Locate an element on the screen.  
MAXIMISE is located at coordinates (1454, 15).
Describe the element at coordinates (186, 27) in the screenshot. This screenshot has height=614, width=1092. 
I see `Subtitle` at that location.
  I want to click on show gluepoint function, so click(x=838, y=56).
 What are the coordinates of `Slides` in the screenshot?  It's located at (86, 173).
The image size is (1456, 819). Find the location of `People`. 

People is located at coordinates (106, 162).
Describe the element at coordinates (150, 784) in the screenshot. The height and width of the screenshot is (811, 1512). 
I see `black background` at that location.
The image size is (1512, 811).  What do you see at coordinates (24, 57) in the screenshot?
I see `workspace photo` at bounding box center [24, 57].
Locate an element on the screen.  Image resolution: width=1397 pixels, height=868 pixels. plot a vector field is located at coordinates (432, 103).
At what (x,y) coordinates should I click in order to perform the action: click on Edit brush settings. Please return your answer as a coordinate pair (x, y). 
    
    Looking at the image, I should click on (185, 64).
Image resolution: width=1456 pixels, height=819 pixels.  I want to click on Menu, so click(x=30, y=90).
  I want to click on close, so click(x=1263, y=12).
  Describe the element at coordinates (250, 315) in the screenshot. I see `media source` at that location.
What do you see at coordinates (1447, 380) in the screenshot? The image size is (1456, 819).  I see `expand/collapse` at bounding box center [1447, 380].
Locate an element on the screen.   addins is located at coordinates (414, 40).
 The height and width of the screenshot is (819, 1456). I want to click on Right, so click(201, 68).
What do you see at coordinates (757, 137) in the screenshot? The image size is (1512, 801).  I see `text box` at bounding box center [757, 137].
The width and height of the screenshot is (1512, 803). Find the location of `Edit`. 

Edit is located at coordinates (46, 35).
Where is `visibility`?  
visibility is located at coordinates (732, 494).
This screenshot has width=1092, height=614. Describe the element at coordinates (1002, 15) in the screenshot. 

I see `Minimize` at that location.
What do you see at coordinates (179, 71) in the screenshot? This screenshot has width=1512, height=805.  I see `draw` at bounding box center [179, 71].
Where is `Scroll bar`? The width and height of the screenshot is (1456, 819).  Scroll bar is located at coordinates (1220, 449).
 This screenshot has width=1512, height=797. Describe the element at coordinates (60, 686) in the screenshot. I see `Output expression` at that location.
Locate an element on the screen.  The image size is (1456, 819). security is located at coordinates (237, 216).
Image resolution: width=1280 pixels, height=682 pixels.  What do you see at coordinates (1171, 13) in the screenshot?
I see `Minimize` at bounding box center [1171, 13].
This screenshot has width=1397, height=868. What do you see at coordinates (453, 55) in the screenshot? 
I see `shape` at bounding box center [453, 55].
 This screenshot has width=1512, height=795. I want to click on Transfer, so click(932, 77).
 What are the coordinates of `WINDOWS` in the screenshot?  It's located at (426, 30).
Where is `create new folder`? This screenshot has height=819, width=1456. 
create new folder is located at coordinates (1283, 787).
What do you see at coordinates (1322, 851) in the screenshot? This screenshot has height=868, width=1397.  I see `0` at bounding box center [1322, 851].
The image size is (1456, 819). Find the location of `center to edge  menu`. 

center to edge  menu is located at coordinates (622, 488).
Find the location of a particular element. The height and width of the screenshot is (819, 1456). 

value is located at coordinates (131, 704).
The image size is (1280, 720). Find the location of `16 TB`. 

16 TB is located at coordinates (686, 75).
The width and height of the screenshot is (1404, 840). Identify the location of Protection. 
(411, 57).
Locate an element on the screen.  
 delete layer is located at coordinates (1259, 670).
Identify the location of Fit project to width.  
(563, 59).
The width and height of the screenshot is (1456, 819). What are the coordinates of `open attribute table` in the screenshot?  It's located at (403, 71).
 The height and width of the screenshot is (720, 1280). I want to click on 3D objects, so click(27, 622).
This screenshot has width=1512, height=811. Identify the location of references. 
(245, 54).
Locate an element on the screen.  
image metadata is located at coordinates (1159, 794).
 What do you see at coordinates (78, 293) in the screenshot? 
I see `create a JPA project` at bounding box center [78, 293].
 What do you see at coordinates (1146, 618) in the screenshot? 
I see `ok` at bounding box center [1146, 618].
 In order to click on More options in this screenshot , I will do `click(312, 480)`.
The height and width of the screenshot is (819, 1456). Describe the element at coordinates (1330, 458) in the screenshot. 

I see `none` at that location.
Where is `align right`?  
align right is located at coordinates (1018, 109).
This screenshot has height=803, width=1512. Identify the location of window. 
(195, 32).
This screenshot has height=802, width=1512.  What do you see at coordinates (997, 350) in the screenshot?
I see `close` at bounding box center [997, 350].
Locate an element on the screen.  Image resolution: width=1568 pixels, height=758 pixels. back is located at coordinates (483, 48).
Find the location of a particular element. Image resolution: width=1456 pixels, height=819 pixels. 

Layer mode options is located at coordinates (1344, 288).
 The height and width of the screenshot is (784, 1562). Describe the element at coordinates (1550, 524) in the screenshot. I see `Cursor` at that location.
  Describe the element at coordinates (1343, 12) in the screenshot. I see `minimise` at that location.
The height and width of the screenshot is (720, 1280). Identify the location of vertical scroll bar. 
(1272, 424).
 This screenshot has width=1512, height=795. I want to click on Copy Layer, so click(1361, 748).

> [The exercise]: Copy out every item above word for word, keeping each line unchanged and in its original order.

> [Finished exercise]:
Locate an element on the screen.  
MAXIMISE is located at coordinates (1454, 15).
Describe the element at coordinates (186, 27) in the screenshot. This screenshot has height=614, width=1092. 
I see `Subtitle` at that location.
  I want to click on show gluepoint function, so click(x=838, y=56).
 What are the coordinates of `Slides` in the screenshot?  It's located at (86, 173).
The image size is (1456, 819). Find the location of `People`. 

People is located at coordinates (106, 162).
Describe the element at coordinates (150, 784) in the screenshot. The height and width of the screenshot is (811, 1512). 
I see `black background` at that location.
The image size is (1512, 811).  What do you see at coordinates (24, 57) in the screenshot?
I see `workspace photo` at bounding box center [24, 57].
Locate an element on the screen.  Image resolution: width=1397 pixels, height=868 pixels. plot a vector field is located at coordinates (432, 103).
At what (x,y) coordinates should I click in order to perform the action: click on Edit brush settings. Please return your answer as a coordinate pair (x, y). 
    
    Looking at the image, I should click on (185, 64).
Image resolution: width=1456 pixels, height=819 pixels.  I want to click on Menu, so click(x=30, y=90).
  I want to click on close, so click(x=1263, y=12).
  Describe the element at coordinates (250, 315) in the screenshot. I see `media source` at that location.
What do you see at coordinates (1447, 380) in the screenshot? The image size is (1456, 819).  I see `expand/collapse` at bounding box center [1447, 380].
Locate an element on the screen.   addins is located at coordinates (414, 40).
 The height and width of the screenshot is (819, 1456). I want to click on Right, so click(201, 68).
What do you see at coordinates (757, 137) in the screenshot? The image size is (1512, 801).  I see `text box` at bounding box center [757, 137].
The width and height of the screenshot is (1512, 803). Find the location of `Edit`. 

Edit is located at coordinates (46, 35).
Where is `visibility`?  
visibility is located at coordinates (732, 494).
This screenshot has width=1092, height=614. Describe the element at coordinates (1002, 15) in the screenshot. 

I see `Minimize` at that location.
What do you see at coordinates (179, 71) in the screenshot? This screenshot has width=1512, height=805.  I see `draw` at bounding box center [179, 71].
Where is `Scroll bar`? The width and height of the screenshot is (1456, 819).  Scroll bar is located at coordinates (1220, 449).
 This screenshot has width=1512, height=797. Describe the element at coordinates (60, 686) in the screenshot. I see `Output expression` at that location.
Locate an element on the screen.  The image size is (1456, 819). security is located at coordinates (237, 216).
Image resolution: width=1280 pixels, height=682 pixels.  What do you see at coordinates (1171, 13) in the screenshot?
I see `Minimize` at bounding box center [1171, 13].
This screenshot has width=1397, height=868. What do you see at coordinates (453, 55) in the screenshot? 
I see `shape` at bounding box center [453, 55].
 This screenshot has width=1512, height=795. I want to click on Transfer, so click(932, 77).
 What are the coordinates of `WINDOWS` in the screenshot?  It's located at (426, 30).
Where is `create new folder`? This screenshot has height=819, width=1456. 
create new folder is located at coordinates (1283, 787).
What do you see at coordinates (1322, 851) in the screenshot? This screenshot has height=868, width=1397.  I see `0` at bounding box center [1322, 851].
The image size is (1456, 819). Find the location of `center to edge  menu`. 

center to edge  menu is located at coordinates (622, 488).
Find the location of a particular element. The height and width of the screenshot is (819, 1456). 

value is located at coordinates (131, 704).
The image size is (1280, 720). Find the location of `16 TB`. 

16 TB is located at coordinates (686, 75).
The width and height of the screenshot is (1404, 840). Identify the location of Protection. 
(411, 57).
Locate an element on the screen.  
 delete layer is located at coordinates (1259, 670).
Identify the location of Fit project to width.  
(563, 59).
The width and height of the screenshot is (1456, 819). What are the coordinates of `open attribute table` in the screenshot?  It's located at (403, 71).
 The height and width of the screenshot is (720, 1280). I want to click on 3D objects, so click(27, 622).
This screenshot has width=1512, height=811. Identify the location of references. 
(245, 54).
Locate an element on the screen.  
image metadata is located at coordinates (1159, 794).
 What do you see at coordinates (78, 293) in the screenshot? 
I see `create a JPA project` at bounding box center [78, 293].
 What do you see at coordinates (1146, 618) in the screenshot? 
I see `ok` at bounding box center [1146, 618].
 In order to click on More options in this screenshot , I will do `click(312, 480)`.
The height and width of the screenshot is (819, 1456). Describe the element at coordinates (1330, 458) in the screenshot. 

I see `none` at that location.
Where is `align right`?  
align right is located at coordinates (1018, 109).
This screenshot has height=803, width=1512. Identify the location of window. 
(195, 32).
This screenshot has height=802, width=1512.  What do you see at coordinates (997, 350) in the screenshot?
I see `close` at bounding box center [997, 350].
Locate an element on the screen.  Image resolution: width=1568 pixels, height=758 pixels. back is located at coordinates (483, 48).
Find the location of a particular element. Image resolution: width=1456 pixels, height=819 pixels. 

Layer mode options is located at coordinates (1344, 288).
 The height and width of the screenshot is (784, 1562). Describe the element at coordinates (1550, 524) in the screenshot. I see `Cursor` at that location.
  Describe the element at coordinates (1343, 12) in the screenshot. I see `minimise` at that location.
The height and width of the screenshot is (720, 1280). Identify the location of vertical scroll bar. 
(1272, 424).
 This screenshot has width=1512, height=795. I want to click on Copy Layer, so click(1361, 748).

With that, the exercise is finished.